== Yapılacak İşler ==
A - Kur'an ve ibadetler üzerine yazıya göre, yeni doğan bir bebeğin kaç yıl anne sütü emmesi gerektiği Kur'an'da yazılıdır?
B - Kur'an ve ibadetler üzerine yazıyı kaldığı yerden alıp sürdürün.

== Belge Bölümü ==
----

Lütfen hatırlayınız, Allah sizleri Kur’an dan sorumlu tutuyorum diyordu, ama bizler çok önemli olan ameli ibadetlerimizin açıklamasını ve nasıl yerine getireceğimiz konularının Kur’an da olmadığını söylüyoruz. Buna nasıl inanırız, hiç mi düşünmüyoruz? Bunu kabul edersek, Allah yarattığı kullarına, uyarılarını, ikazlarını anlatamıyor, izah edemiyor demek anlamına gelir ki, buna inanan bir insan, Allah a çok büyük saygısızlık yapmış demektir. NEDEN ALLAH, BİZLERİN YERİNE GETİRMEMİZİ İSTEDİĞİ KONULARIN, GEREKEN KADARINI AÇIKLAMASIN KUR’AN DA VERMESİN, BUNUN MANTIKLA, AKILLA, KUR’A İLE İZAHINI YAPABİLECEK VAR MI ARAMIZDA? Allah yeni doğan bir bebeğin, iki yıl anne sütünü emmesi gerektiğini Kur’an da yazacak, ama Allah a karşı kulluk görevlerimizi yerine getirmemiz ve ibadetlerimiz konusunda gereken açıklamayı yapmayacak öyle mi?

----

== Veri Satırları ==
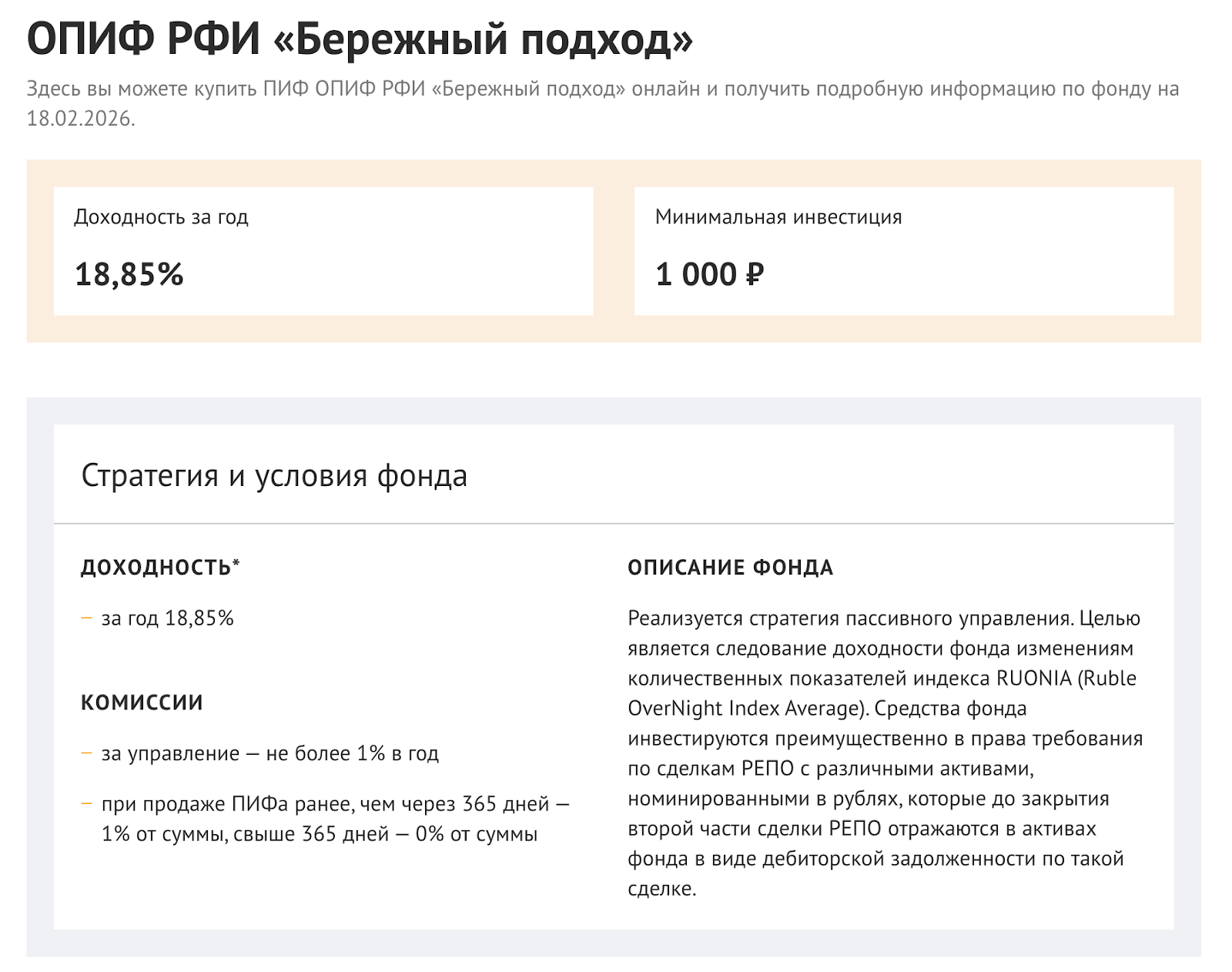Click the "ДОХОДНОСТЬ" section heading

[156, 568]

----

== Son Cevaplar ==
A - İki yıl.

B -
BİR ÖĞRETMEN SİZCE, ÖĞRENCİSİNE GEREKEN BİLGİYİ, GEREKTİĞİ ÖLÇÜDE VERMEDEN, İMTİHAN EDİP SORU SORAR MI? SORMAZ DİYORSANIZ, LÜTFEN AKLA VE MANTIĞA UYMAYAN BİR İSNATTA ALLAH A BULUNMAYALIM. İNANIN HESAP GÜNÜ, ŞAŞKINA DÖNENLERİN SAFINDA BULURUZ KENDİMİZİ.
Kur’an a baktığımızda, böyle bir şeyin asla olamayacağını, Kur’an ın anlaşılması için, nice örneklerle izah edildiğini, kolaylaştırıldığını onlarca ayetinde Allah bizlere bildiriyor. Eğer Kur’an ın okunduğunda anlaşılmasının mümkün olmadığına inanırsak, bu konuda Allah ın Kur’an ı anlaşılacak bir şekilde gönderdim dediği onlarca ayetini inkâr etmiş oluruz. O zamanda Müslüman olduğumuzu söylememizin, hiçbir anlamı kalmaz. Bazı kardeşlerimiz ise şöyle bir savunma yapıyorlar ve diyorlar ki;
“KUR'AN İTİKAT İMAN İÇİN YETERLİDİR, AMELİ YÖNDEN PEYGAMBERİN AÇIKLAMALARI GEREKMEKTEDİR. YOKSA KİMSE HACCINI YERİNE GETİREMEZ, NAMAZINI KILAMAZ, ORUCUNU TUTAMAZ, ZEKÂTINI VEREMEZ.”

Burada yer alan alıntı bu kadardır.